Differentially Private Algorithms for Empirical Machine Learning
This work addresses practical limitations in differentially private machine learning for real-world applications, though it is incremental as it builds on existing private classification frameworks.
The paper tackled the poor accuracy of existing differentially private classifiers and the lack of private evaluation methods by developing novel preprocessing techniques for feature selection and private algorithms for constructing ROC curves, showing significant accuracy improvements on three real-world datasets.

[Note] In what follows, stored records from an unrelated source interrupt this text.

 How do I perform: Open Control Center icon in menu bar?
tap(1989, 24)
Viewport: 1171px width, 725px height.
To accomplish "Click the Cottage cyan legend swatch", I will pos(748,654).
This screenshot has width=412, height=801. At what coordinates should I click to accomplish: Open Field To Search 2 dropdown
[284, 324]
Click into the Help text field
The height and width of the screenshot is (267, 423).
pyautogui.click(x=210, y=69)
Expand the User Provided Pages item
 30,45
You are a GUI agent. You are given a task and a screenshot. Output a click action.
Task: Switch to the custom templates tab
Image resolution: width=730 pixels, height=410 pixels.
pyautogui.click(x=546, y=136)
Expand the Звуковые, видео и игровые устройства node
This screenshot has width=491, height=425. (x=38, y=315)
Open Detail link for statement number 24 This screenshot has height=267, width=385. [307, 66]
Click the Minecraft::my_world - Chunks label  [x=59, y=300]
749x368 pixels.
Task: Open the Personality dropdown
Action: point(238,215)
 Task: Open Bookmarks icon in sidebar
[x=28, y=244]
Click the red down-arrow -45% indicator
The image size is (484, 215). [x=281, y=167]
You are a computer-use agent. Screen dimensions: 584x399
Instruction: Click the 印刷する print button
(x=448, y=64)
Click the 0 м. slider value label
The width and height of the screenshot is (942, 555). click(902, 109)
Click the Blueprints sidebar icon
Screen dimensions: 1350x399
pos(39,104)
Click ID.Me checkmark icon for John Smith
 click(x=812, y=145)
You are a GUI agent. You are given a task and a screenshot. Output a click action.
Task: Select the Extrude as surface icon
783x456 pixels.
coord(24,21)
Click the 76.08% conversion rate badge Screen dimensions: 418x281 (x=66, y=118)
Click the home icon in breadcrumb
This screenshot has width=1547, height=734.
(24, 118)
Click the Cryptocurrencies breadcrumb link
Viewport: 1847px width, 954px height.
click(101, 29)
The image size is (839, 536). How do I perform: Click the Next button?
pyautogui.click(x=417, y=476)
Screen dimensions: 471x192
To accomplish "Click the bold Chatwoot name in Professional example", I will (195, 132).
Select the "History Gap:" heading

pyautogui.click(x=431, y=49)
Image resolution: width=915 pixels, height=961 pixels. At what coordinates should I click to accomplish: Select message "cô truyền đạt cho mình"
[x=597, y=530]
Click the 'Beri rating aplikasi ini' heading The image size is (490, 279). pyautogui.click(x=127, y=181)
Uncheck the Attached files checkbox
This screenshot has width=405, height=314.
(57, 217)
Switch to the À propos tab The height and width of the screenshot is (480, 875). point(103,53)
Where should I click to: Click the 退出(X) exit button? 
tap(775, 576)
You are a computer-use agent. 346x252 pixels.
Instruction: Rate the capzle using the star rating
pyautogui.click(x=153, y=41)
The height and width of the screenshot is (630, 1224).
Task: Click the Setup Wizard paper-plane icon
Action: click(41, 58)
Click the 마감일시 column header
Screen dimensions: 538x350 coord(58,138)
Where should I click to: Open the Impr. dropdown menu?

An important use of private data is to build machine learning classifiers. While there is a burgeoning literature on differentially private classification algorithms, we find that they are not practical in real applications due to two reasons. First, existing differentially private classifiers provide poor accuracy on real world datasets. Second, there is no known differentially private algorithm for empirically evaluating the private classifier on a private test dataset. In this paper, we develop differentially private algorithms that mirror real world empirical machine learning workflows. We consider the private classifier training algorithm as a blackbox. We present private algorithms for selecting features that are input to the classifier. Though adding a preprocessing step takes away some of the privacy budget from the actual classification process (thus potentially making it noisier and less accurate), we show that our novel preprocessing techniques significantly increase classifier accuracy on three real-world datasets. We also present the first private algorithms for empirically constructing receiver operating characteristic (ROC) curves on a private test set.